-- BEGIN RECORDS SUPPLIED --

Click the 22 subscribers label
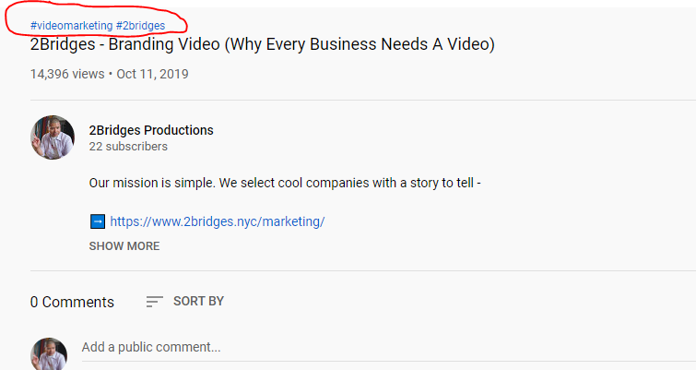 (x=128, y=147)
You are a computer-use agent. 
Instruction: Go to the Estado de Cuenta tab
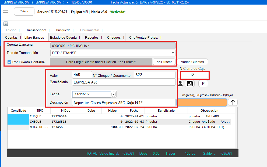63,38

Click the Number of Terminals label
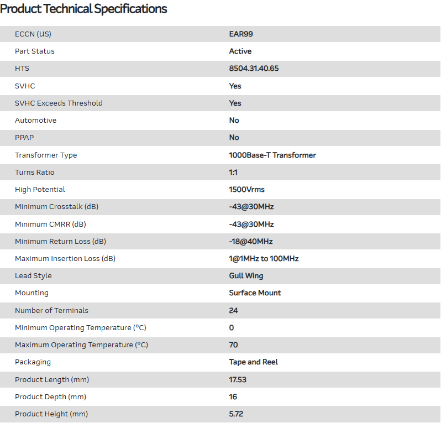tap(51, 311)
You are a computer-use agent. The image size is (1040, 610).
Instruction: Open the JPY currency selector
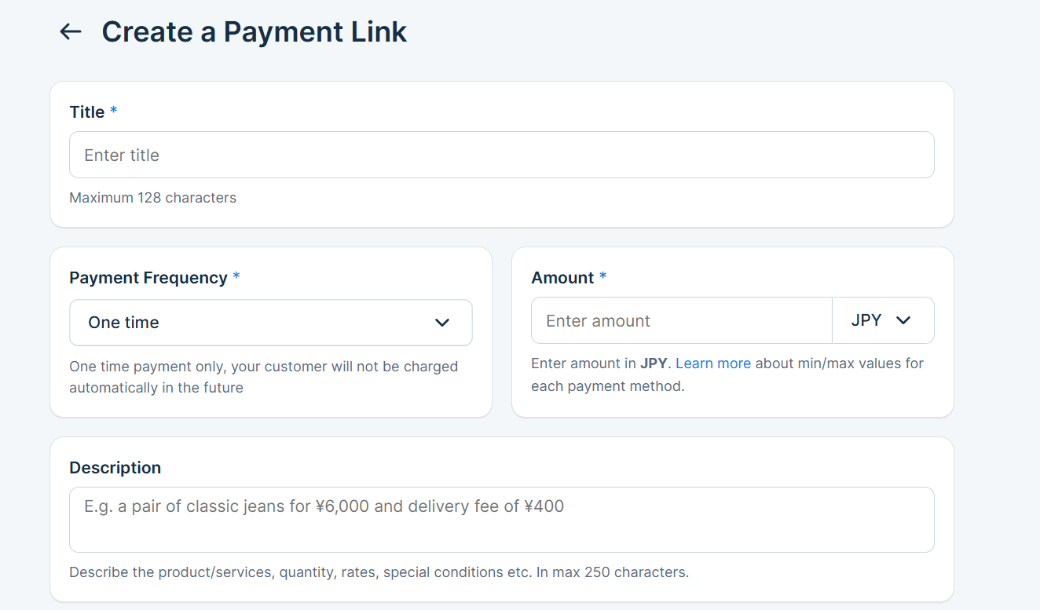[x=882, y=320]
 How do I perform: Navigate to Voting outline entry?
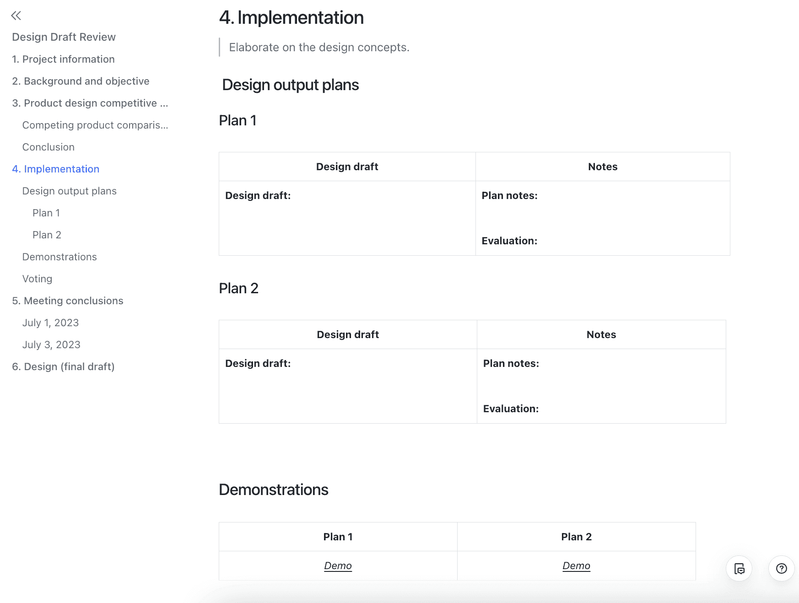[x=37, y=279]

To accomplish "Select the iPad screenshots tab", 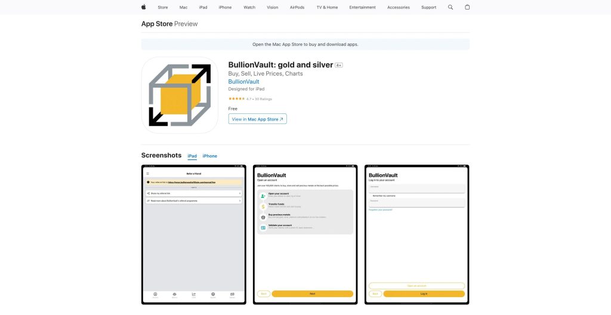I will coord(192,156).
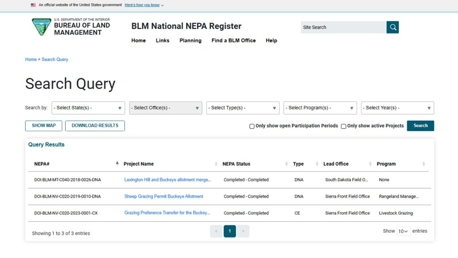Image resolution: width=458 pixels, height=258 pixels.
Task: Expand the Select Type(s) dropdown
Action: coord(242,108)
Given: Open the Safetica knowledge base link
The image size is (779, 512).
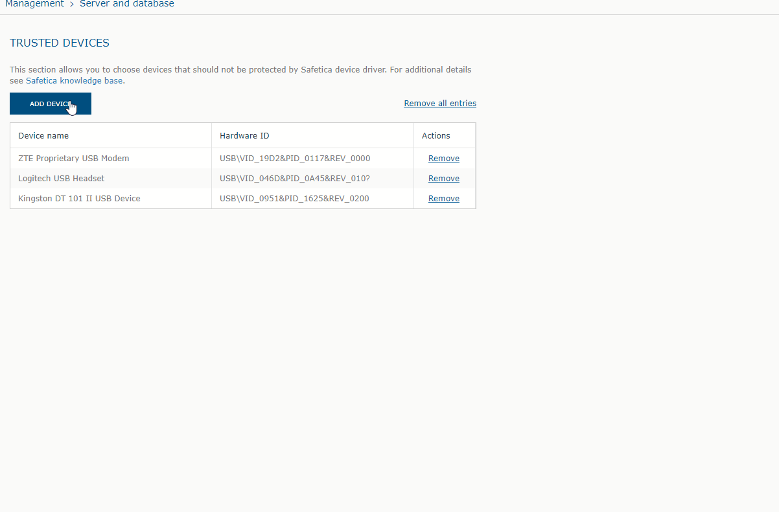Looking at the screenshot, I should point(74,81).
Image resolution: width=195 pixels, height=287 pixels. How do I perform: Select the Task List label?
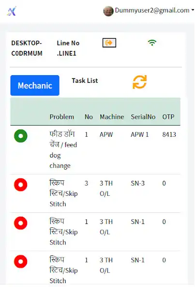[x=85, y=80]
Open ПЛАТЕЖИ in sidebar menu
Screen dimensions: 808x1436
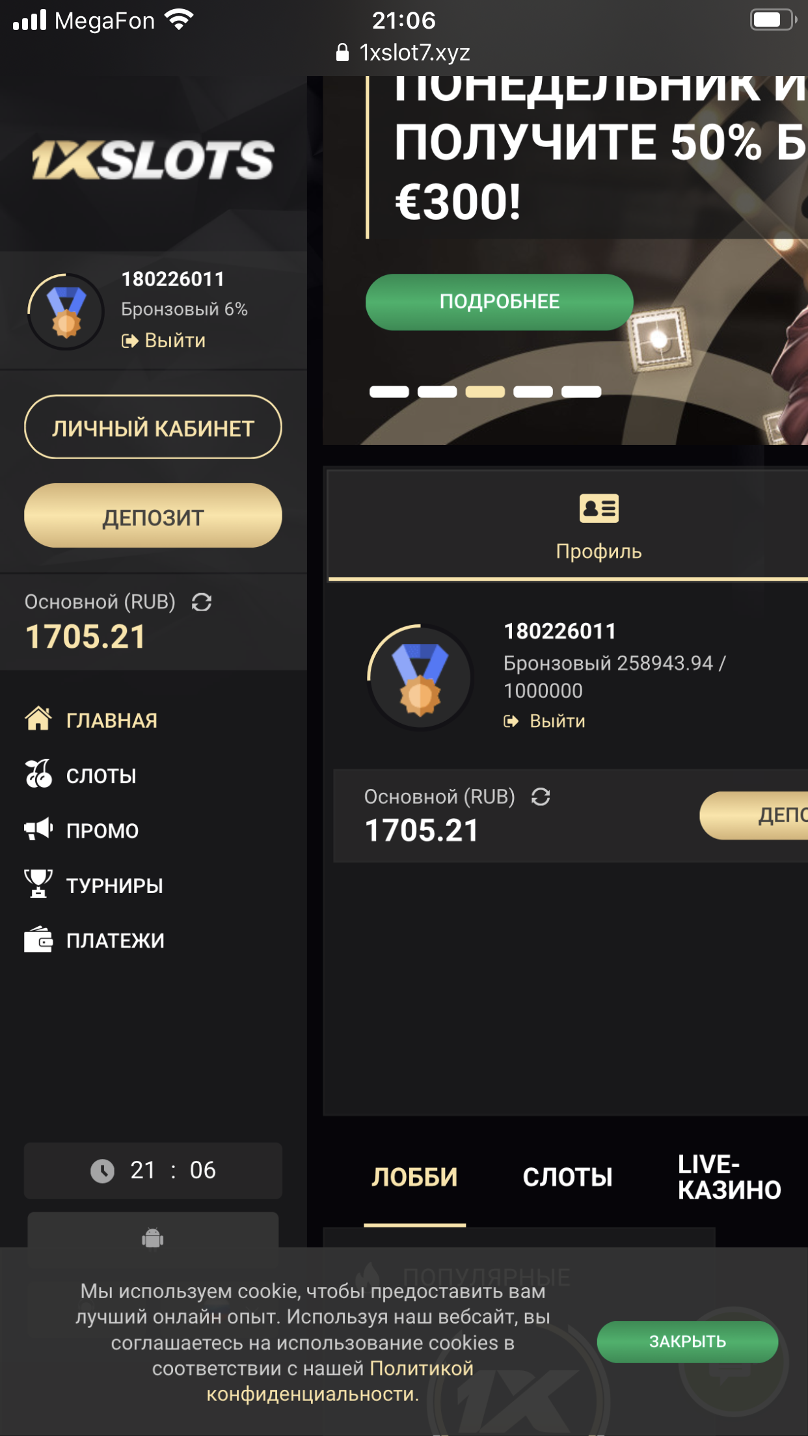[x=94, y=940]
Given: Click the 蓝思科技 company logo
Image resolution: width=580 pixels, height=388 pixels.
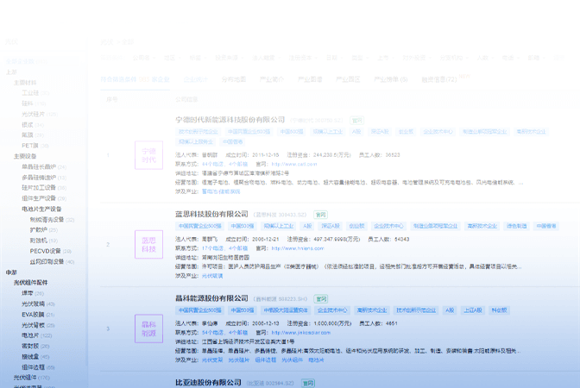Looking at the screenshot, I should 148,244.
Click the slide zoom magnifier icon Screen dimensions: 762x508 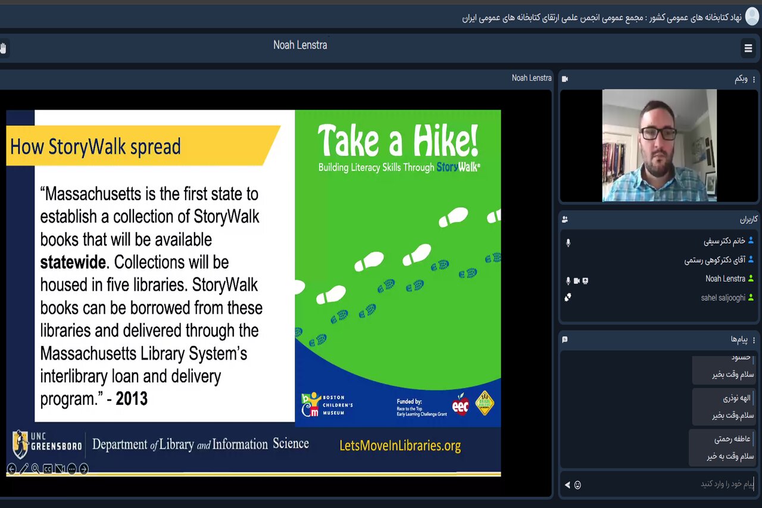36,469
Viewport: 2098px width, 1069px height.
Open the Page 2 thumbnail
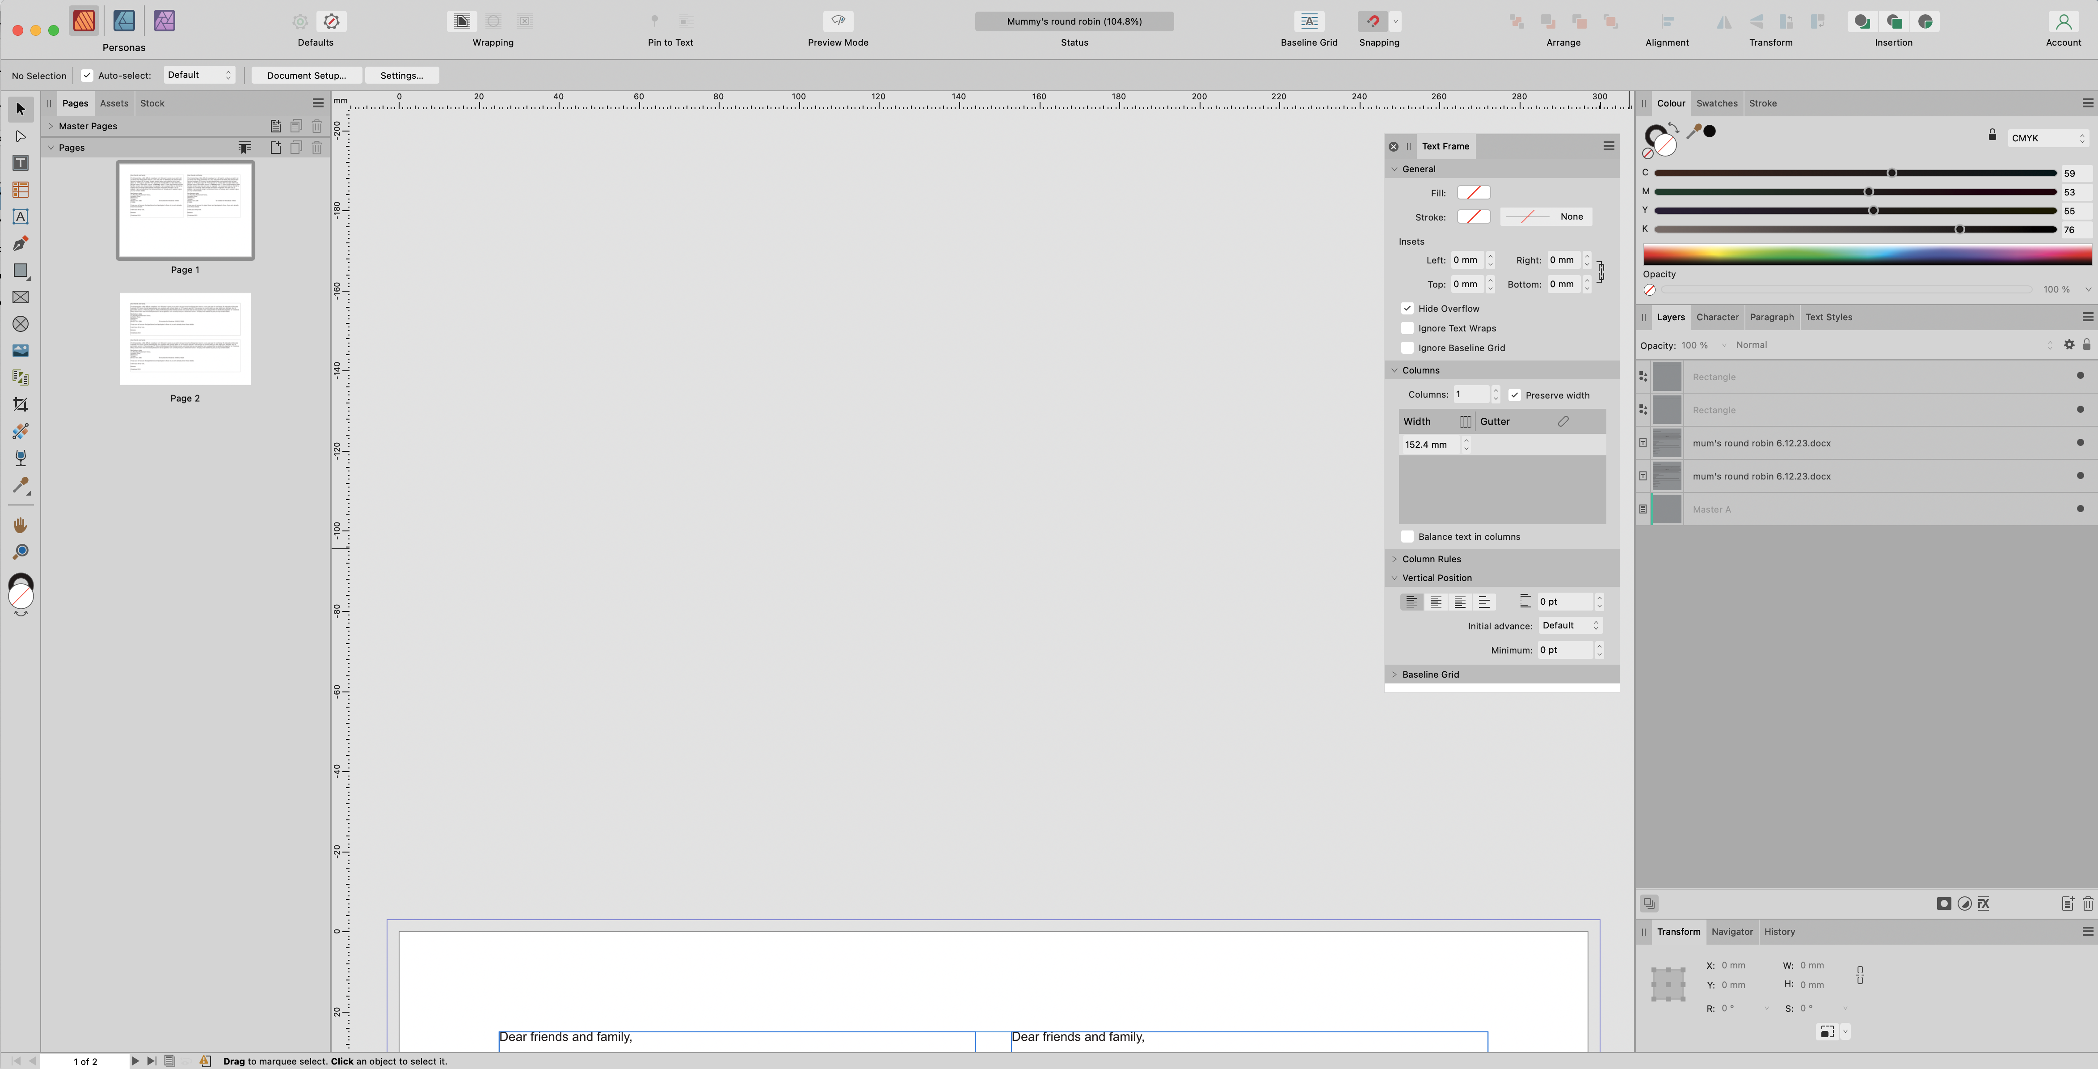(x=185, y=339)
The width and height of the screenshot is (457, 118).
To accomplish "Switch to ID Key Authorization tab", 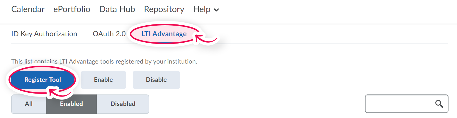I will tap(44, 34).
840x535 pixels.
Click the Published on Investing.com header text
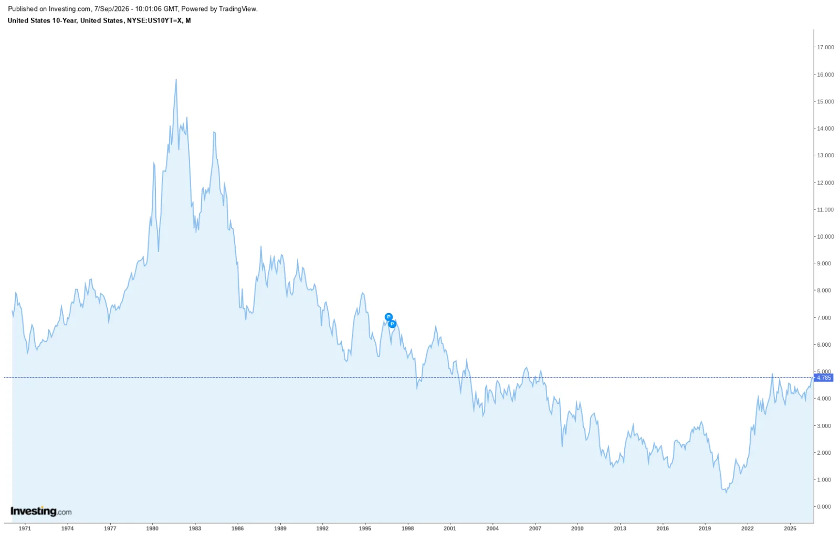pyautogui.click(x=133, y=9)
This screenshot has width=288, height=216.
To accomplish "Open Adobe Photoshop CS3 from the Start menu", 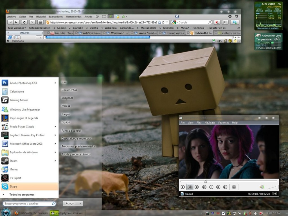I will 23,83.
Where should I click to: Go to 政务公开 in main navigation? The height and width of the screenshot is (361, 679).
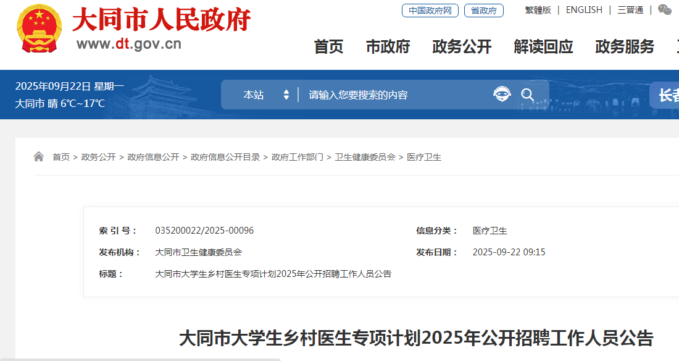(462, 46)
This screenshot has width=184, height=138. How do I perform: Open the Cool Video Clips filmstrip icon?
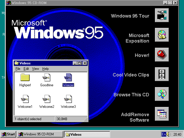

-- END RECORDS SUPPLIED --

OBJECTIVE:
Locate every line in the rows above that contains the string "computer", and copy each of those lines.

CORRECT ANSWER:
You are a computer-use agent. 
You are a computer-use agent. The image size is (1040, 610).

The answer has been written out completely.